Moçambique defendeu esta semana, em Genebra, Suíça, uma utilização responsável e inclusiva da Inteligência Artificial (IA), afirmando que a mesma pode impulsionar a produtividade, a inovação e abrir novas oportunidades de emprego quando utilizada de forma responsável.
A posição foi apresentada pela Ministra do Trabalho, Género e Acção Social, Ivete Alane, durante a 114.ª Sessão da Conferência Internacional do Trabalho, promovida pela Organização Internacional do Trabalho (OIT), um dos mais importantes fóruns mundiais de debate sobre o futuro do emprego e das relações laborais.
Perante representantes de governos, empregadores e trabalhadores de vários países, a governante disse que a transformação digital deve ser conduzida de forma inclusiva, assegurando que os avanços tecnológicos gerem mais oportunidades, prosperidade e desenvolvimento para todos.

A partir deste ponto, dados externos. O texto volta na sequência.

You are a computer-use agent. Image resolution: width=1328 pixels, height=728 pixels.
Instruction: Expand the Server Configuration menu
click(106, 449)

“A inteligência artificial pode abrir novos caminhos para a produtividade, a inovação, a formação, a administração pública e a criação de novas oportunidades de trabalho. Mas também pode aprofundar desigualdades, excluir os mais vulneráveis, fragilizar direitos e ampliar distâncias entre países, sectores, gerações e territórios”, alertou.

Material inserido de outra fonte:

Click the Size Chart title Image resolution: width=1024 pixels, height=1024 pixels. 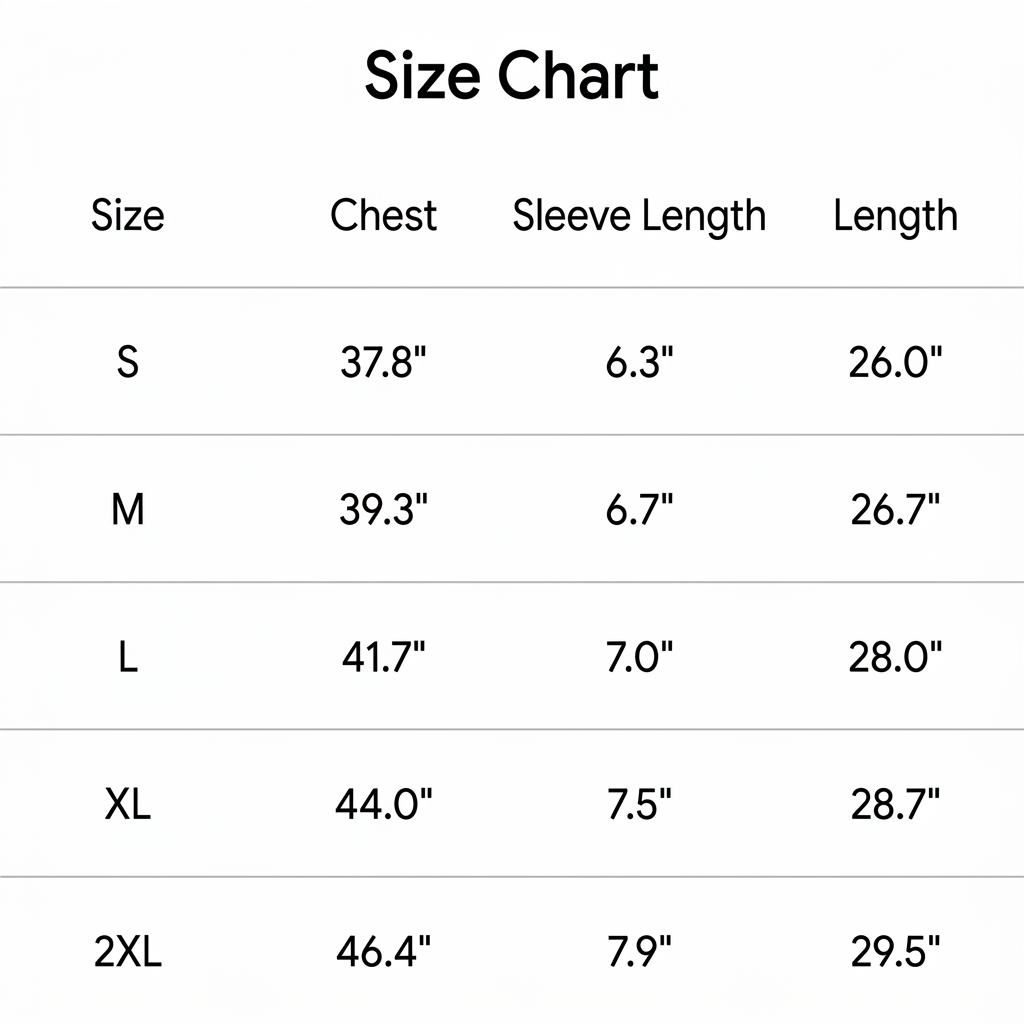pyautogui.click(x=512, y=76)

Num discurso marcado por preocupações sociais e laborais, Ivete Alane colocou a dimensão humana no centro do debate tecnológico, defendendo que a principal questão não reside nas capacidades da tecnologia, mas na forma como ela será utilizada.
“Por isso, a pergunta essencial não é apenas o que a tecnologia pode fazer. A pergunta é: a quem serve a tecnologia?”, questionou, para responder de seguida que, para Moçambique, “a inteligência artificial deve servir a pessoa humana, o trabalho digno, a justiça social, a inclusão e a paz”.

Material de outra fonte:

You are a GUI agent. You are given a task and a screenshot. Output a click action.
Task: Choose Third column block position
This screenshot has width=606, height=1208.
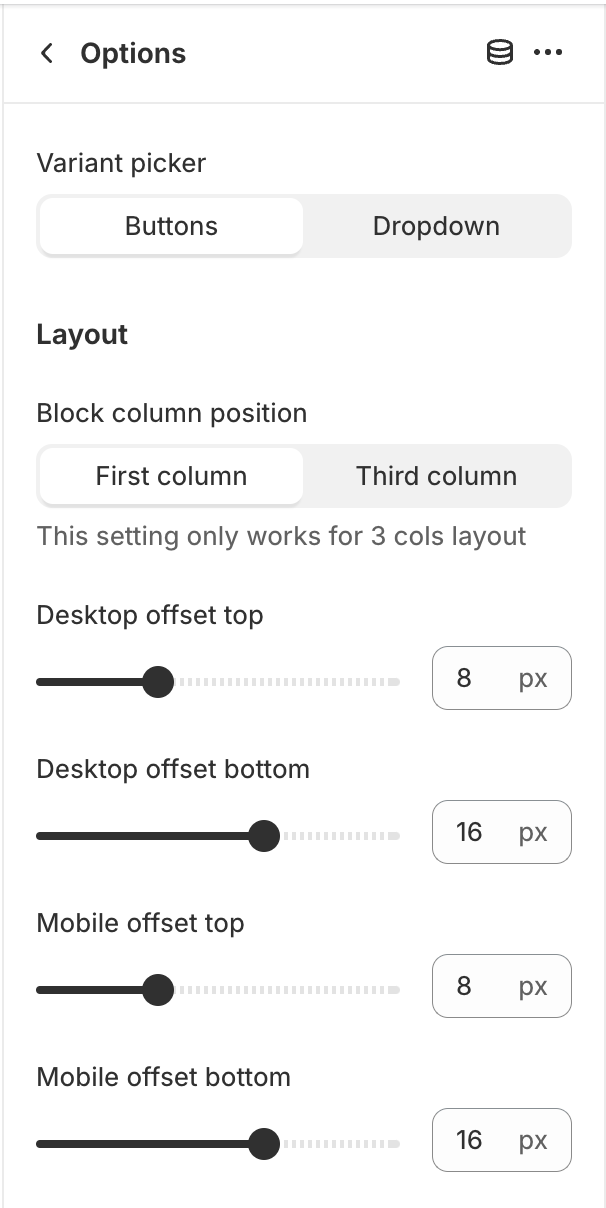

A intervenção ocorreu num momento em que a OIT discute os impactos da transformação digital no mercado laboral global, sob o lema “Um momento de escolha: Aproveitar a inteligência artificial para um trabalho digno”, tema do relatório apresentado pelo Director-Geral da organização, Gilbert Houngbo.
Ao apresentar os esforços do país para acompanhar esta transformação, Ivete Alane destacou a criação, este ano, do Ministério das Comunicações e Transformação Digital, bem como os trabalhos em curso para a elaboração da Estratégia Nacional de Inteligência Artificial e da Política Nacional de Governação de Dados.
A ministra anunciou igualmente que Moçambique obteve aprovação para implementar o seu primeiro Sandbox Regulatório de Inteligência Artificial, uma plataforma que permitirá testar soluções tecnológicas num ambiente regulado e seguro.
Contudo, advertiu que a inovação tecnológica não deve comprometer os direitos dos trabalhadores, manifestando preocupação com o crescimento do trabalho em plataformas digitais.
“A transição digital deve criar oportunidades, não novas formas de exclusão”, declarou.
Na sua mensagem final à comunidade internacional, Ivete Alane reafirmou o compromisso de Moçambique com uma abordagem centrada no ser humano, defendendo uma transformação tecnológica capaz de “aumentar capacidades, proteger direitos, promover emprego digno, reduzir desigualdades e fortalecer a coesão social”.
“Queremos fazer da inteligência artificial não uma ameaça ao trabalho, mas uma ponte para mais dignidade, mais oportunidades e mais desenvolvimento sustentável”, finalizou.